経験を積むと音符や記号が増え、豊かな演奏表現を作るためにはペダルを使うのが効果的です。これらの事によりさらに1度に複合的な動作が必要となります。

また反復練習が必要なので、飽きずに続ける精神力も大事です。もちろん楽しさの持続が基本ですが。
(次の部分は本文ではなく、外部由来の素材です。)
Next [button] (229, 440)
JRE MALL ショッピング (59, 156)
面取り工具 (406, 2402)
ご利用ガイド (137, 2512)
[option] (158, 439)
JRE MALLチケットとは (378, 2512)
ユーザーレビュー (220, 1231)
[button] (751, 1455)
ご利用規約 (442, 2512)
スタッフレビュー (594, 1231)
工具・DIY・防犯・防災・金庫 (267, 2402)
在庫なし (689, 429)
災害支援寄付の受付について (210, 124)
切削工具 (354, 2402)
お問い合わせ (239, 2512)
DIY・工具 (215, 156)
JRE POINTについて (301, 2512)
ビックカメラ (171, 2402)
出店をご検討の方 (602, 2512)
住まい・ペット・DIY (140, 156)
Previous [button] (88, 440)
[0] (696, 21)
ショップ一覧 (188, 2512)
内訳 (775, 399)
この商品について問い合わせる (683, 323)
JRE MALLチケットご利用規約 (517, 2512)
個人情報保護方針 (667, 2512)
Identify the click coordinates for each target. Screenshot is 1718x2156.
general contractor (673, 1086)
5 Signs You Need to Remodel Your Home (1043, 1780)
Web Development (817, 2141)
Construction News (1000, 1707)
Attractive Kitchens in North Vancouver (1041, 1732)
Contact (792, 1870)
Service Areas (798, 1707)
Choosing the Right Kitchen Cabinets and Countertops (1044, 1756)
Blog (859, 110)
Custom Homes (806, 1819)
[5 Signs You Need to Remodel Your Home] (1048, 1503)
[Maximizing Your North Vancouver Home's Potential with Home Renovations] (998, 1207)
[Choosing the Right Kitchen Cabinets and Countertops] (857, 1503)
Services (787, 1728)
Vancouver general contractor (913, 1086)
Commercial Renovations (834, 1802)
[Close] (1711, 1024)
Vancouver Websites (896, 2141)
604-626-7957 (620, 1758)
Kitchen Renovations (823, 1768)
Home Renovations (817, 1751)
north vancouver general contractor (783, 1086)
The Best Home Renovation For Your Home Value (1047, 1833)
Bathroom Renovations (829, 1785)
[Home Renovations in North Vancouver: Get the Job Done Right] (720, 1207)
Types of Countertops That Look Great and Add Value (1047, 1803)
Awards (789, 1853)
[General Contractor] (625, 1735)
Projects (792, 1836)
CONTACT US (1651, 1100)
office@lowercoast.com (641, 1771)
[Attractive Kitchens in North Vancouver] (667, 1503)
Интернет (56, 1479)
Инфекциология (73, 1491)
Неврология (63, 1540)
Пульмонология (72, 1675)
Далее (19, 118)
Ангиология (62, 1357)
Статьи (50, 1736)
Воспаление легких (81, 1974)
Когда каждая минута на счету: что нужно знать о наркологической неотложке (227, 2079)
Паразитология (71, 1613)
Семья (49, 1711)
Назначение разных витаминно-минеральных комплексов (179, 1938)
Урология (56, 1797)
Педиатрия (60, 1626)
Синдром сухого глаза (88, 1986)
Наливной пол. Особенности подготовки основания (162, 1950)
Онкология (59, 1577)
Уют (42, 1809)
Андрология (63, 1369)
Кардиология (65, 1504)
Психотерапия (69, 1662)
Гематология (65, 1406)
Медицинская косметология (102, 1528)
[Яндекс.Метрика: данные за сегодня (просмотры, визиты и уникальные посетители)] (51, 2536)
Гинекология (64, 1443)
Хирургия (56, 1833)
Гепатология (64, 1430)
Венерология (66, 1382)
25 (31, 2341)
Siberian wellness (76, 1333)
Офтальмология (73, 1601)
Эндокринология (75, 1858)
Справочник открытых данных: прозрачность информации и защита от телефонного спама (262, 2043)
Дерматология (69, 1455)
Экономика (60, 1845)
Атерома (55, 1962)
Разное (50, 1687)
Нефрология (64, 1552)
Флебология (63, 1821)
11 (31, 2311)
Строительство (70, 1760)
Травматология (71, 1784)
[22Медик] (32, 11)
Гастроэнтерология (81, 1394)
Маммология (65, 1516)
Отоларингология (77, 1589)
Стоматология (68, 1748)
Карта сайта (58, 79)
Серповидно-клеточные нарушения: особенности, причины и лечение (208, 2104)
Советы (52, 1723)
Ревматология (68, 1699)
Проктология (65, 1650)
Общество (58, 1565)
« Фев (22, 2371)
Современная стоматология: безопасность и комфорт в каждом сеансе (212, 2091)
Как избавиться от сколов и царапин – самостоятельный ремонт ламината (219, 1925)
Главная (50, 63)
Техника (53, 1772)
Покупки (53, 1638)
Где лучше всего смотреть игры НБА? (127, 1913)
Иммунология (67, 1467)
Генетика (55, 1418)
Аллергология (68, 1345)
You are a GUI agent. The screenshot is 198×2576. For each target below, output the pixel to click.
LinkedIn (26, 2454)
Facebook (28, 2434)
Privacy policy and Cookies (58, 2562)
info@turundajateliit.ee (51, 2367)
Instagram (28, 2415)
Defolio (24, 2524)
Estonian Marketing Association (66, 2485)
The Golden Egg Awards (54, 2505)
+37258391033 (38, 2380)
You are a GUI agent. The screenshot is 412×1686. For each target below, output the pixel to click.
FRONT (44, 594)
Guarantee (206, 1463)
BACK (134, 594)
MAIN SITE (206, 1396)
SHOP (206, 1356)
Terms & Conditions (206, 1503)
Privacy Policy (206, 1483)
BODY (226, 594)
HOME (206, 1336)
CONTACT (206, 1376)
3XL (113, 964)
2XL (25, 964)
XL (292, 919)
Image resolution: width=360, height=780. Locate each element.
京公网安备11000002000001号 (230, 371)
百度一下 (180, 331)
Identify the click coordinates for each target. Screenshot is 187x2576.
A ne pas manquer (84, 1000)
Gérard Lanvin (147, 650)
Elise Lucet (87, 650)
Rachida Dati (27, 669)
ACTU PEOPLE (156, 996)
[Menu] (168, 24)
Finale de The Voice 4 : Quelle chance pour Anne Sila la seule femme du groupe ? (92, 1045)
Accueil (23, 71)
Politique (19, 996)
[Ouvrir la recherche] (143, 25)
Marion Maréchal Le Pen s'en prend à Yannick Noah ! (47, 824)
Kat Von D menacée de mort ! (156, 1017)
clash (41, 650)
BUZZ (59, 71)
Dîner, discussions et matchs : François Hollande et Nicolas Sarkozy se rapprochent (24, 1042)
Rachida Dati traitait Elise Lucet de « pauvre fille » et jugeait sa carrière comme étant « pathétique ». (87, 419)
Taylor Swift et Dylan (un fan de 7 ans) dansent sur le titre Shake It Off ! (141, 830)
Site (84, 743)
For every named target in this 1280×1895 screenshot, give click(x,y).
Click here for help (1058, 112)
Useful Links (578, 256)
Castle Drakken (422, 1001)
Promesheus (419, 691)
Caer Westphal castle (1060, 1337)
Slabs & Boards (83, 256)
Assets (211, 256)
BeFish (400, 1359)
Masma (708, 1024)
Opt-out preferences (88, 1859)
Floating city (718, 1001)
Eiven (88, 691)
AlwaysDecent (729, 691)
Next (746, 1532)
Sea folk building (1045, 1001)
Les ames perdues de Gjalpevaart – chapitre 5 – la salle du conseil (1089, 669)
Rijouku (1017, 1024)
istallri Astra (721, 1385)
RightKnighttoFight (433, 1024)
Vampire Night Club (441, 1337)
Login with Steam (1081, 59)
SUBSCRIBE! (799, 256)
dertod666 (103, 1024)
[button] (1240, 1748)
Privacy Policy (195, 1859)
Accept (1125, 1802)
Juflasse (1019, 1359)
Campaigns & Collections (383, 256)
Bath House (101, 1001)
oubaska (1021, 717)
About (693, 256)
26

「では何ができるのか?」この講座は認知症の予防医学の一つの方法として、また共通の趣味を持つ仲間ができれば、それが生きる力になると考え内容を構築しました。

3.講座の概要

市広報で募集し決定いたします。

<2003年4月市生涯学習課事業として「熟年の為のピアノ講座」開講>

*市から要望で3年前より「65歳からのピアノ講座」に変更


~両手をつかい脳の活性化で認知症予防~     会場:市内公民館視聴覚室

1、 対象者

  • ① 60歳以上 *2013年より世の中の流れに合わせ65歳からに変更
  • ② ピアノレッスン未経験者であること

2、 目的

  • ① 認知症予防
  • ② グループでの活動を通して仲間意識を持ち健康づくりに繋げる

3、 会場

  • 公共施設利用 市内公民館視聴覚室

4、 内容

  • ① グループレッスン形式
    1クラス10名(男女混合)×2クラス
    1講座90分
  • ② 期間  3カ月10回講座
    *10回目修了証授与及びコンサート
  • ③目標  両手で演奏できるレパートリー2曲を習得
  • ④使用楽器  キーボード

5、受講料

  • 3,000円 *教材費として
●第1回目募集は電話で申し込みとしたが、申し込みが殺到し2回目以降は、はがきでの応募となる


4.指導の際に心がけていること

  • ① 1講座中に名前を3回は呼ぶこと→全員の声を聴く事ができる
  • ② 必ず全員を笑顔にする

5.市民ピアノサークル「MUSAピアノクラブ」

市事業主催の「熟年の為のピアノ講座」修了後、受講生からの継続希望により市民ピアノサークル「MUSAピアノクラブ」を立ち上げ活動開始いたしました。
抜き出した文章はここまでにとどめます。